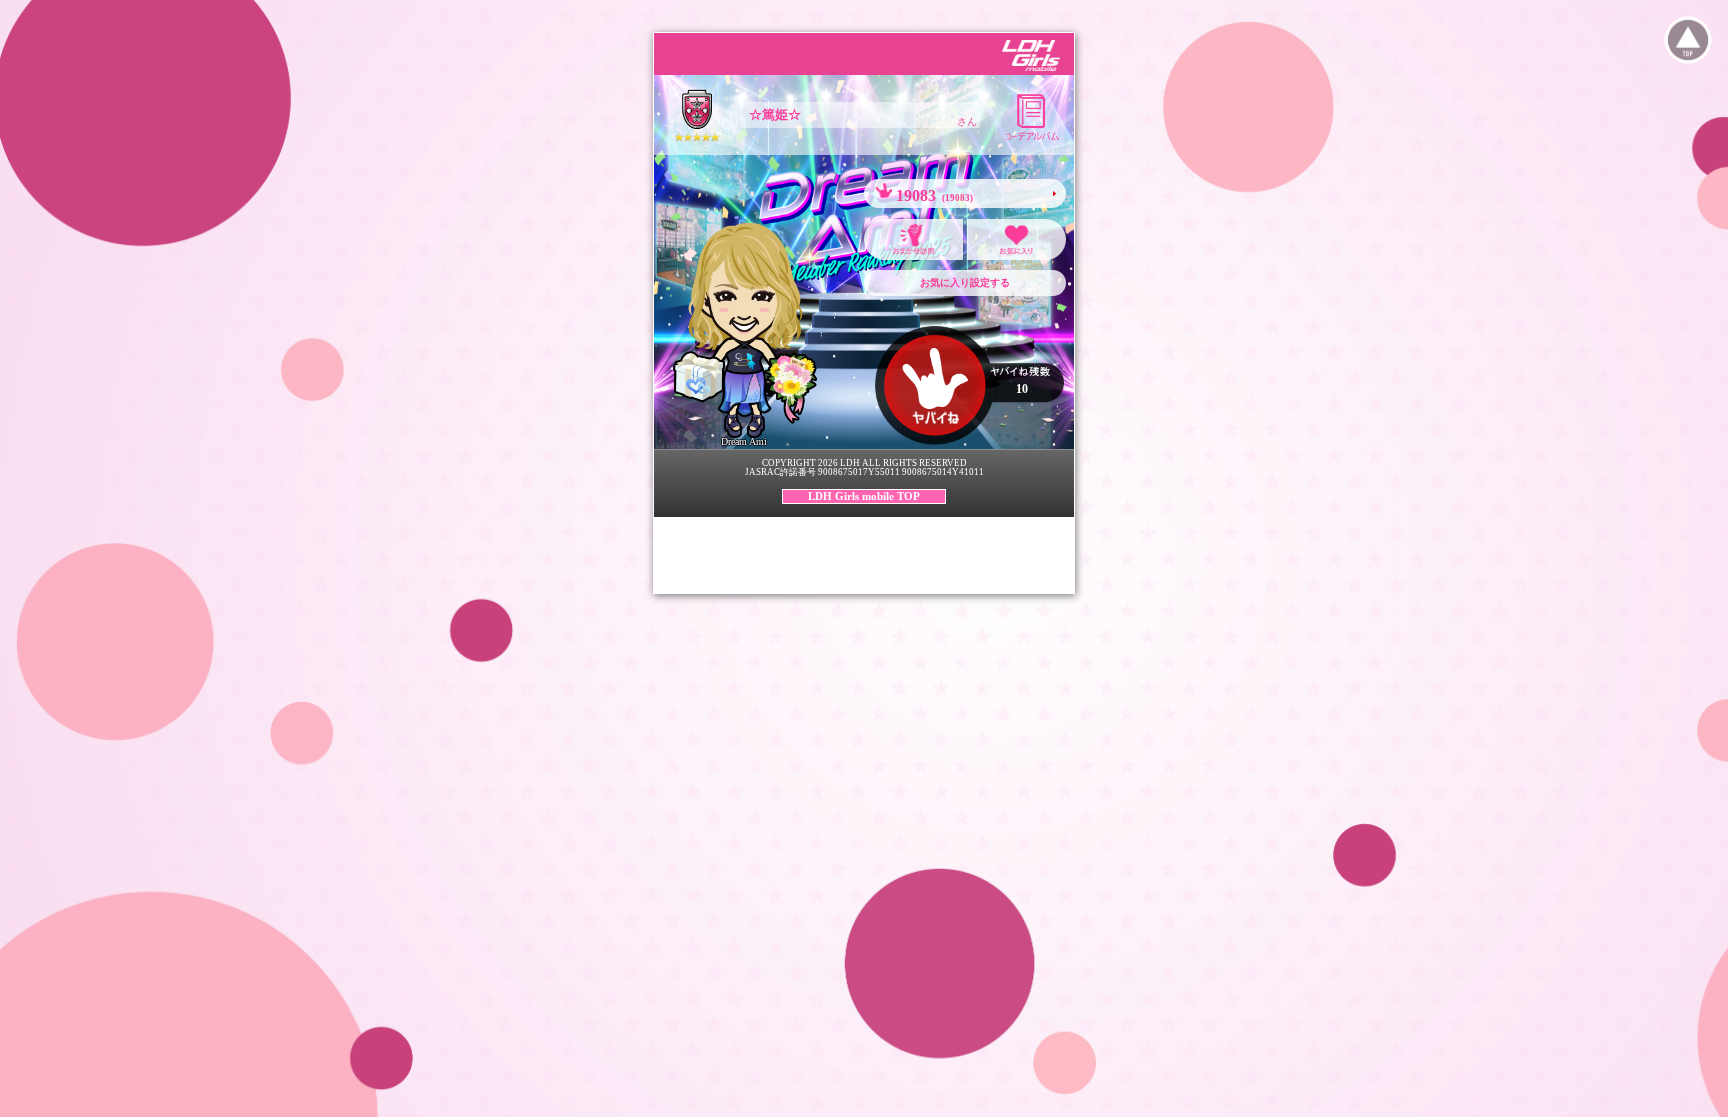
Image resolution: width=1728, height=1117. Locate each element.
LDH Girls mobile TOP (864, 496)
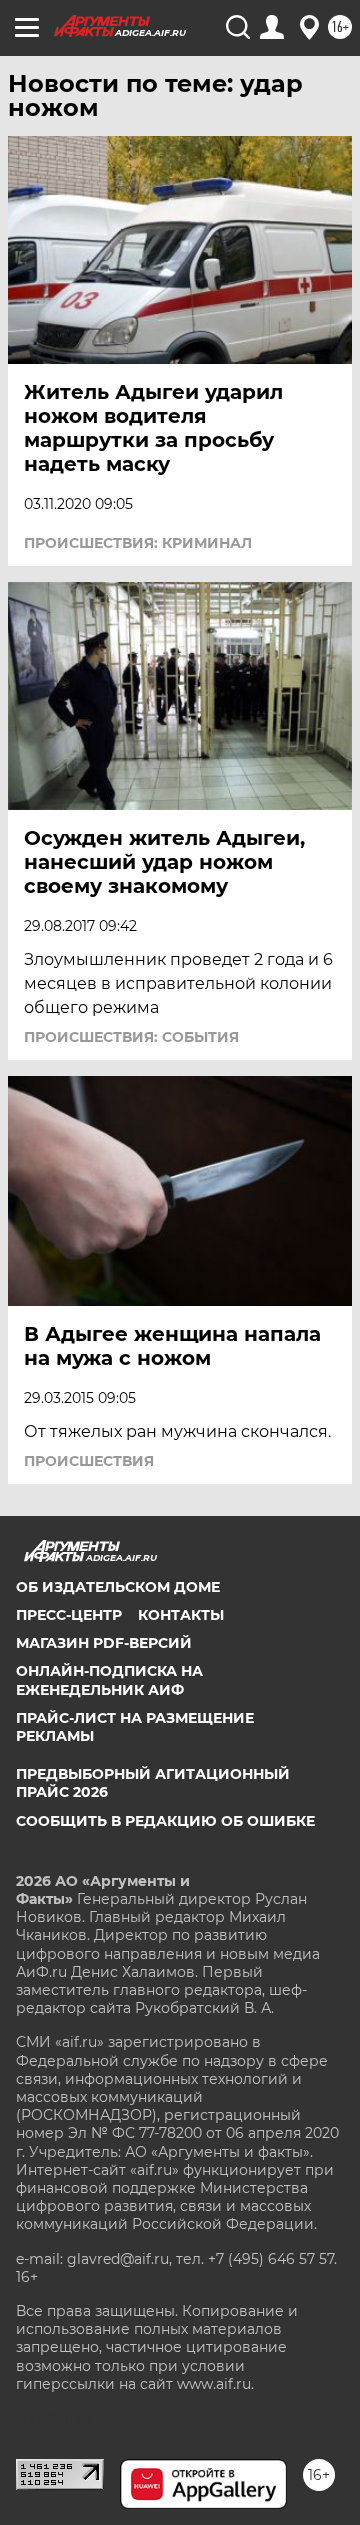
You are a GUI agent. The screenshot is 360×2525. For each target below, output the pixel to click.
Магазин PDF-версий (104, 1643)
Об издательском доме (118, 1587)
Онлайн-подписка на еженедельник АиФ (109, 1680)
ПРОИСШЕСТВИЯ (89, 1461)
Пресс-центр (69, 1615)
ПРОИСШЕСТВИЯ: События (131, 1037)
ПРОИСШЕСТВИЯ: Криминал (138, 543)
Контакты (181, 1615)
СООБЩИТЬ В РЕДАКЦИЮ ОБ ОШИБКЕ (165, 1821)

##########

■ What the task requires ■
Set down nothing but the lines from the one containing "ПРОИСШЕСТВИЯ: События (131, 1037)" through the end of the entries above, exactly as written, both ends counted.

■ Response to this exercise ■
ПРОИСШЕСТВИЯ: События (131, 1037)
ПРОИСШЕСТВИЯ: Криминал (138, 543)
Контакты (181, 1615)
СООБЩИТЬ В РЕДАКЦИЮ ОБ ОШИБКЕ (165, 1821)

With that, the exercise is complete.